The hut is dim. She opens the cupboard, reaches up to the top shelf, so that the loose shirt she’s wearing rises and exposes the smooth, cinnamon curve of her waist. Dan watched a bit of porn when he was younger: hos with their mouths and legs open. Nothing he saw back then could hold a candle to that sliver of perfect skin. Aisha is the real deal.
When she turns, Dan is standing right behind her. He grabs her shoulders, pushes her against the wall, covers her mouth with his. She drops the clay jar she’s holding and tries to push him away.
He’s stronger than her, easy, but he doesn’t want her to fight him. He wants her to surrender. It’s how he pictured it.
“It’s OK, baby -”
“Stop it, Dan!”
She shoves him, tries to kick him, but he’s too close for that.
“Leave me alone! Get out of my house!”
She’s shouting. That’s not good. He needs to keep her quiet, needs to explain why this is OK, why this is actually what she wants.
She lashes out, scratches his face with her nails, and he jerks back from her with a gasp. Then, she drags in a breath and screams, long and loud.
In the same instant, Dan falls forward onto his hands and knees and finds he can’t get up again. He tries to speak, to placate her, but no words come, only a strange, nasal noise. The door of the hut swings open, and the Aussie cougar Jax bursts in.
“Aisha -”
She takes in the scene: Aisha still flattening herself against the wall, the small hairy creature in the centre of the room. She rushes across to Aisha and flings her arms around her. Tears well in Aisha’s eyes, but she doesn’t let them fall.
Richie and Ibrahim appear in the doorway. They look at the women, and at the animal.
“Dan?” asks Richie. Aisha nods. “Stupid arsehole,” he says.
Ibrahim crouches down, addressing the creature. “Eyes too big,” he says, shaking his head regretfully. He stands. “Get away! Go out!” He shoos the animal out of the hut. “You live outside now.”
Dan heads out the door, knee-high to the other people in the room. What the fuck is going on? He is still crawling on his hands and knees, but it doesn’t feel like that. It feels like walking - no, trotting. He is trotting. He looks down, but he can’t see his hands - or are they feet? He raises one and almost overbalances. He doesn’t have fingers. Trotters - he has fucking trotters.

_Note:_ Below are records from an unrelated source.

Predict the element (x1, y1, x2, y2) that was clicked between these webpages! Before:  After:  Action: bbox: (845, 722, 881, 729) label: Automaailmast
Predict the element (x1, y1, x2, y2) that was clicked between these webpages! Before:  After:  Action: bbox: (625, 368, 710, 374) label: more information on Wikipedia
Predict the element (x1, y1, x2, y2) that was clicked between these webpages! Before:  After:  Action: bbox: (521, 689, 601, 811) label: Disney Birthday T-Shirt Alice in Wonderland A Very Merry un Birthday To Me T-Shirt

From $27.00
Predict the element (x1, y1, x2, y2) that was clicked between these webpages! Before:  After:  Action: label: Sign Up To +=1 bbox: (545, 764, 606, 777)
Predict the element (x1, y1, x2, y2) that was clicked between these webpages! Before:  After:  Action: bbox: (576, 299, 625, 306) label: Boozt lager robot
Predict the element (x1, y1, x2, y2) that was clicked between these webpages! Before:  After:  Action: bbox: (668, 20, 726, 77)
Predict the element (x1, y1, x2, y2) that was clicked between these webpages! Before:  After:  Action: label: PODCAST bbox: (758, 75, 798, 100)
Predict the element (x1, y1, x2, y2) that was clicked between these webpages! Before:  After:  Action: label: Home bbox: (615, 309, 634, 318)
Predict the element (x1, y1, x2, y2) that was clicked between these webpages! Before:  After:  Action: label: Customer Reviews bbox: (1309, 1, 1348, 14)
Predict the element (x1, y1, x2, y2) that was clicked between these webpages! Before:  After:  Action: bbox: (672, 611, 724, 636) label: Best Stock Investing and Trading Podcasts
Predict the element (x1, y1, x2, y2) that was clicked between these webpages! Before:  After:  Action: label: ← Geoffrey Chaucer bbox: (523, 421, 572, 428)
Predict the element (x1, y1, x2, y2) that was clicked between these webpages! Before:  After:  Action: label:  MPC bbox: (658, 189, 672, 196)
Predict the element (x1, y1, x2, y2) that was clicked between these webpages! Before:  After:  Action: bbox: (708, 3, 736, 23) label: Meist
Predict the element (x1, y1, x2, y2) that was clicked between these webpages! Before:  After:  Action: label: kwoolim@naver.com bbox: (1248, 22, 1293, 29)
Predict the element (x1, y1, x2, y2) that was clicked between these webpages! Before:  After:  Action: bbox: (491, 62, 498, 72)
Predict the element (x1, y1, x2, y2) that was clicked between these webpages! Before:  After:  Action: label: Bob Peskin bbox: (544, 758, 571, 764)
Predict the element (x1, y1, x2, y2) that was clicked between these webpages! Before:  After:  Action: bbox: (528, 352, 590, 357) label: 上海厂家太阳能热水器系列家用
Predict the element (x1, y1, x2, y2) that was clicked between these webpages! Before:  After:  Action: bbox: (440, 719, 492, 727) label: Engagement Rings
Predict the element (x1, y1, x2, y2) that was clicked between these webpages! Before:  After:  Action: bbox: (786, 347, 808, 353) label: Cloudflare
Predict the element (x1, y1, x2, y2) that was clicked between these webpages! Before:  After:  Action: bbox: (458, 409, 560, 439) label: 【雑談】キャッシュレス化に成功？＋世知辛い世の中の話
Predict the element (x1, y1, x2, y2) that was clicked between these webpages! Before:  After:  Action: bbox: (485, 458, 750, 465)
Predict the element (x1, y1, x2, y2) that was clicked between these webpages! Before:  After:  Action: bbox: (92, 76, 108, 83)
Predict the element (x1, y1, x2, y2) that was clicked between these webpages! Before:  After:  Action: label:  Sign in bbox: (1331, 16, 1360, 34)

He starts to run, panicked, helter-skelter through the undergrowth, barrelling down the hillside away from the camp. He missteps, his foreleg buckles and he rolls, coming to rest at the edge of a pool of water. Painfully, he pushes himself upright and limps to the pool. He steels himself to look into the water, at the monster he is sure will be reflected back at him.
But the monster is gone. In its place there is only a small wild pig.
If only men who did that sort of thing actually turned into little piggies. Wouldn’t that be wonderful?